**RECORDS FOR THE TASK**
══════════════════════════════

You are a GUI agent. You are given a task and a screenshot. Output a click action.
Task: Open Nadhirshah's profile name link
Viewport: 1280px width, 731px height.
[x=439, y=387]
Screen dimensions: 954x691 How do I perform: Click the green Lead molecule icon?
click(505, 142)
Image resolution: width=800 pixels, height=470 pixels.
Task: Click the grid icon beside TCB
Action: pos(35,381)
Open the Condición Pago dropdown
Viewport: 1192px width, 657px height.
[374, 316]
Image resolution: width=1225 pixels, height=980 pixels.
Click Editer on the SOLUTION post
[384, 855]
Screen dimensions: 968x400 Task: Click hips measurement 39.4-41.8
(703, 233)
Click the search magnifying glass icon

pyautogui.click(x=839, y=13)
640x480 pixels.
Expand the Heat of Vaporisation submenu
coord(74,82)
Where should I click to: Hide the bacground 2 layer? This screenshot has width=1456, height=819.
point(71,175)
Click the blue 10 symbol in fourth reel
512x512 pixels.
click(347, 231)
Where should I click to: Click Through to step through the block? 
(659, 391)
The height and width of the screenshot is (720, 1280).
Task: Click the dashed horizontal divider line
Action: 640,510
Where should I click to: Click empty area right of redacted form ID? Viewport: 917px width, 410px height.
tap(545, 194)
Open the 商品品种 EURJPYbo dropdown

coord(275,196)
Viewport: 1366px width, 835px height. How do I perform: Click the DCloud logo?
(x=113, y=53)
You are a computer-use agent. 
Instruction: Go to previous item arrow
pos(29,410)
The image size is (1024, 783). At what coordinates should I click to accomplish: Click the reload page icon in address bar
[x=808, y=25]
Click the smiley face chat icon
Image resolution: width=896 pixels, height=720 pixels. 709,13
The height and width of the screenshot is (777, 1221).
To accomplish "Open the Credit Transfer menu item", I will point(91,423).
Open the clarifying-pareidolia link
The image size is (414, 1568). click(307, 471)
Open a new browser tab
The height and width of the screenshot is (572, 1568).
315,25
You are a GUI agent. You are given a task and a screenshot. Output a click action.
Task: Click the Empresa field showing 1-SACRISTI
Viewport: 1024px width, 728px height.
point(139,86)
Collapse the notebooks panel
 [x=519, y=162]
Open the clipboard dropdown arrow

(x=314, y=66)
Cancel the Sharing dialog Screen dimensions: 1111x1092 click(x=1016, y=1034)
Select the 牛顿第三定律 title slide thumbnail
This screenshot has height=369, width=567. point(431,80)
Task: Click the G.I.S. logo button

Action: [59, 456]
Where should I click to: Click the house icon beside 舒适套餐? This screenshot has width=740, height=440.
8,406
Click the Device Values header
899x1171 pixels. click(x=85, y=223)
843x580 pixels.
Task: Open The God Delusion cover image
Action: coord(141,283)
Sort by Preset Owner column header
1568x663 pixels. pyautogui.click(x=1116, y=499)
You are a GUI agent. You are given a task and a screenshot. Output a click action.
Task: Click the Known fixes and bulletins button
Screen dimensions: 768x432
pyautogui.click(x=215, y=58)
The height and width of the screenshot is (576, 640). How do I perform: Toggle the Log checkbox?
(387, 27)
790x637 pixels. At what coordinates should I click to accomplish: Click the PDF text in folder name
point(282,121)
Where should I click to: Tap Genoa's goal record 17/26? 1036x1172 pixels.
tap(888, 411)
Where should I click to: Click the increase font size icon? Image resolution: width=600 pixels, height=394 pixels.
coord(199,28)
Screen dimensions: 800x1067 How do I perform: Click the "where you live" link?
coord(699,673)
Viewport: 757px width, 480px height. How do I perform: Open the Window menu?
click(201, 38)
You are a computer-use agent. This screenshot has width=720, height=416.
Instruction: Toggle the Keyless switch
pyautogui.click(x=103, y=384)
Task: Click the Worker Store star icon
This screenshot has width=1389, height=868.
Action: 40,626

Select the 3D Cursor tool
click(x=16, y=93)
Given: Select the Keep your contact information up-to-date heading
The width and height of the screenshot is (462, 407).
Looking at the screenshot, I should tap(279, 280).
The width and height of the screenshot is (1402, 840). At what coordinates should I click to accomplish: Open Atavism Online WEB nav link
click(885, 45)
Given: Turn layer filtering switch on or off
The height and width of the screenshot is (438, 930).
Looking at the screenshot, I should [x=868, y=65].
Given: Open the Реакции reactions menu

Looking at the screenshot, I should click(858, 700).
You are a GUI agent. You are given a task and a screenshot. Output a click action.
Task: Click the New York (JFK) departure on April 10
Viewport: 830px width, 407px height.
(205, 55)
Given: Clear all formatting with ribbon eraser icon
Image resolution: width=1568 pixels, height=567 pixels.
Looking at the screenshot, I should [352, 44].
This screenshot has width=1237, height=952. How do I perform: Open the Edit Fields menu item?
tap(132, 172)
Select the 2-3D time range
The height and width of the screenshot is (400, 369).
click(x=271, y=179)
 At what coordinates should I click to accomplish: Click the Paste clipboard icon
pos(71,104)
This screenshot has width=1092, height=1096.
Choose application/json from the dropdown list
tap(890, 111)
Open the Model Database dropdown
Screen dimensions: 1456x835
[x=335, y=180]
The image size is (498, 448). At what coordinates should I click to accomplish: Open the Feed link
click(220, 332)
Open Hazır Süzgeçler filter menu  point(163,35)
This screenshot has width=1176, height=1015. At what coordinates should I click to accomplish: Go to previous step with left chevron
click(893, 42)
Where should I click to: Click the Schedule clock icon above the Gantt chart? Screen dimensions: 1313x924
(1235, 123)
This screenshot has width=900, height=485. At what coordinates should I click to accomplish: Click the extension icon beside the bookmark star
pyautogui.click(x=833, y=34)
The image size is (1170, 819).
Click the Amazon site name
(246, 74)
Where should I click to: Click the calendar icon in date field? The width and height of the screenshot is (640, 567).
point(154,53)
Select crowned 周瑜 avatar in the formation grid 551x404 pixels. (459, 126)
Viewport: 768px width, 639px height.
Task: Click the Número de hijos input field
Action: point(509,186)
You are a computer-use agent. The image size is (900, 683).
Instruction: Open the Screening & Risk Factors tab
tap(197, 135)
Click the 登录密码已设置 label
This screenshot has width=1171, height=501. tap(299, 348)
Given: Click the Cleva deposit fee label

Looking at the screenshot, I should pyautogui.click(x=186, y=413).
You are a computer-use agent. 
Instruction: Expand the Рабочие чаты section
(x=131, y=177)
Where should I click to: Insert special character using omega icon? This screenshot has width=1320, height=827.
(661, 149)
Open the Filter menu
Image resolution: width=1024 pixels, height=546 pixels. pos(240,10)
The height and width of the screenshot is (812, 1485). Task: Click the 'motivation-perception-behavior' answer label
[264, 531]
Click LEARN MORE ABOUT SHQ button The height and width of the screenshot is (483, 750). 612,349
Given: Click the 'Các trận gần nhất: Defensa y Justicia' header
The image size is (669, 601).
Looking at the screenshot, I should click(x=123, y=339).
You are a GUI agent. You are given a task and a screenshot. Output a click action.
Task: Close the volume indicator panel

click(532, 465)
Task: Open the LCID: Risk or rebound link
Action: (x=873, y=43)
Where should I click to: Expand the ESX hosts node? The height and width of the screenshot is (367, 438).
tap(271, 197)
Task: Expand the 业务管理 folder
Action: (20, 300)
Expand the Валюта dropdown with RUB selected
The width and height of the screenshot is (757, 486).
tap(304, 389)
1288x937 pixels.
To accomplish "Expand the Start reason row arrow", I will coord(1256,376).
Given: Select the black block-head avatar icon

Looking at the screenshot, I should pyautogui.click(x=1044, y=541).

══════════════════════════════

**WHAT IS EXPECTED**
For each record above, output it exactly as written.

**EXERCISE SOLUTION**
You are a GUI agent. You are given a task and a screenshot. Output a click action.
Task: Open Nadhirshah's profile name link
Viewport: 1280px width, 731px height.
[x=439, y=387]
Screen dimensions: 954x691 How do I perform: Click the green Lead molecule icon?
click(505, 142)
Image resolution: width=800 pixels, height=470 pixels.
Task: Click the grid icon beside TCB
Action: pos(35,381)
Open the Condición Pago dropdown
Viewport: 1192px width, 657px height.
[374, 316]
Image resolution: width=1225 pixels, height=980 pixels.
Click Editer on the SOLUTION post
[384, 855]
Screen dimensions: 968x400 Task: Click hips measurement 39.4-41.8
(703, 233)
Click the search magnifying glass icon

pyautogui.click(x=839, y=13)
640x480 pixels.
Expand the Heat of Vaporisation submenu
coord(74,82)
Where should I click to: Hide the bacground 2 layer? This screenshot has width=1456, height=819.
point(71,175)
Click the blue 10 symbol in fourth reel
512x512 pixels.
click(347, 231)
Where should I click to: Click Through to step through the block? 
(659, 391)
The height and width of the screenshot is (720, 1280).
Task: Click the dashed horizontal divider line
Action: 640,510
Where should I click to: Click empty area right of redacted form ID? Viewport: 917px width, 410px height.
tap(545, 194)
Open the 商品品种 EURJPYbo dropdown

coord(275,196)
Viewport: 1366px width, 835px height. How do I perform: Click the DCloud logo?
(x=113, y=53)
You are a computer-use agent. 
Instruction: Go to previous item arrow
pos(29,410)
The image size is (1024, 783). At what coordinates should I click to accomplish: Click the reload page icon in address bar
[x=808, y=25]
Click the smiley face chat icon
Image resolution: width=896 pixels, height=720 pixels. 709,13
The height and width of the screenshot is (777, 1221).
To accomplish "Open the Credit Transfer menu item", I will point(91,423).
Open the clarifying-pareidolia link
The image size is (414, 1568). click(307, 471)
Open a new browser tab
The height and width of the screenshot is (572, 1568).
315,25
You are a GUI agent. You are given a task and a screenshot. Output a click action.
Task: Click the Empresa field showing 1-SACRISTI
Viewport: 1024px width, 728px height.
point(139,86)
Collapse the notebooks panel
 [x=519, y=162]
Open the clipboard dropdown arrow

(x=314, y=66)
Cancel the Sharing dialog Screen dimensions: 1111x1092 click(x=1016, y=1034)
Select the 牛顿第三定律 title slide thumbnail
This screenshot has height=369, width=567. point(431,80)
Task: Click the G.I.S. logo button

Action: [59, 456]
Where should I click to: Click the house icon beside 舒适套餐? This screenshot has width=740, height=440.
8,406
Click the Device Values header
899x1171 pixels. click(x=85, y=223)
843x580 pixels.
Task: Open The God Delusion cover image
Action: coord(141,283)
Sort by Preset Owner column header
1568x663 pixels. pyautogui.click(x=1116, y=499)
You are a GUI agent. You are given a task and a screenshot. Output a click action.
Task: Click the Known fixes and bulletins button
Screen dimensions: 768x432
pyautogui.click(x=215, y=58)
The height and width of the screenshot is (576, 640). How do I perform: Toggle the Log checkbox?
(387, 27)
790x637 pixels. At what coordinates should I click to accomplish: Click the PDF text in folder name
point(282,121)
Where should I click to: Tap Genoa's goal record 17/26? 1036x1172 pixels.
tap(888, 411)
Where should I click to: Click the increase font size icon? Image resolution: width=600 pixels, height=394 pixels.
coord(199,28)
Screen dimensions: 800x1067 How do I perform: Click the "where you live" link?
coord(699,673)
Viewport: 757px width, 480px height. How do I perform: Open the Window menu?
click(201, 38)
You are a computer-use agent. This screenshot has width=720, height=416.
Instruction: Toggle the Keyless switch
pyautogui.click(x=103, y=384)
Task: Click the Worker Store star icon
This screenshot has width=1389, height=868.
Action: 40,626

Select the 3D Cursor tool
click(x=16, y=93)
Given: Select the Keep your contact information up-to-date heading
The width and height of the screenshot is (462, 407).
Looking at the screenshot, I should tap(279, 280).
The width and height of the screenshot is (1402, 840). At what coordinates should I click to accomplish: Open Atavism Online WEB nav link
click(885, 45)
Given: Turn layer filtering switch on or off
The height and width of the screenshot is (438, 930).
Looking at the screenshot, I should [x=868, y=65].
Given: Open the Реакции reactions menu

Looking at the screenshot, I should click(858, 700).
You are a GUI agent. You are given a task and a screenshot. Output a click action.
Task: Click the New York (JFK) departure on April 10
Viewport: 830px width, 407px height.
(205, 55)
Given: Clear all formatting with ribbon eraser icon
Image resolution: width=1568 pixels, height=567 pixels.
Looking at the screenshot, I should [352, 44].
This screenshot has width=1237, height=952. How do I perform: Open the Edit Fields menu item?
tap(132, 172)
Select the 2-3D time range
The height and width of the screenshot is (400, 369).
click(x=271, y=179)
 At what coordinates should I click to accomplish: Click the Paste clipboard icon
pos(71,104)
This screenshot has width=1092, height=1096.
Choose application/json from the dropdown list
tap(890, 111)
Open the Model Database dropdown
Screen dimensions: 1456x835
[x=335, y=180]
The image size is (498, 448). At what coordinates should I click to accomplish: Open the Feed link
click(220, 332)
Open Hazır Süzgeçler filter menu  point(163,35)
This screenshot has width=1176, height=1015. At what coordinates should I click to accomplish: Go to previous step with left chevron
click(893, 42)
Where should I click to: Click the Schedule clock icon above the Gantt chart? Screen dimensions: 1313x924
(1235, 123)
This screenshot has width=900, height=485. At what coordinates should I click to accomplish: Click the extension icon beside the bookmark star
pyautogui.click(x=833, y=34)
The image size is (1170, 819).
Click the Amazon site name
(246, 74)
Where should I click to: Click the calendar icon in date field? The width and height of the screenshot is (640, 567).
point(154,53)
Select crowned 周瑜 avatar in the formation grid 551x404 pixels. (459, 126)
Viewport: 768px width, 639px height.
Task: Click the Número de hijos input field
Action: point(509,186)
You are a computer-use agent. The image size is (900, 683).
Instruction: Open the Screening & Risk Factors tab
tap(197, 135)
Click the 登录密码已设置 label
This screenshot has width=1171, height=501. tap(299, 348)
Given: Click the Cleva deposit fee label

Looking at the screenshot, I should pyautogui.click(x=186, y=413).
You are a computer-use agent. 
Instruction: Expand the Рабочие чаты section
(x=131, y=177)
Where should I click to: Insert special character using omega icon? This screenshot has width=1320, height=827.
(661, 149)
Open the Filter menu
Image resolution: width=1024 pixels, height=546 pixels. pos(240,10)
The height and width of the screenshot is (812, 1485). Task: Click the 'motivation-perception-behavior' answer label
[264, 531]
Click LEARN MORE ABOUT SHQ button The height and width of the screenshot is (483, 750). 612,349
Given: Click the 'Các trận gần nhất: Defensa y Justicia' header
The image size is (669, 601).
Looking at the screenshot, I should click(x=123, y=339).
You are a GUI agent. You are given a task and a screenshot. Output a click action.
Task: Close the volume indicator panel

click(532, 465)
Task: Open the LCID: Risk or rebound link
Action: (x=873, y=43)
Where should I click to: Expand the ESX hosts node? The height and width of the screenshot is (367, 438).
tap(271, 197)
Task: Expand the 业务管理 folder
Action: (20, 300)
Expand the Валюта dropdown with RUB selected
The width and height of the screenshot is (757, 486).
tap(304, 389)
1288x937 pixels.
To accomplish "Expand the Start reason row arrow", I will coord(1256,376).
Given: Select the black block-head avatar icon

Looking at the screenshot, I should pyautogui.click(x=1044, y=541).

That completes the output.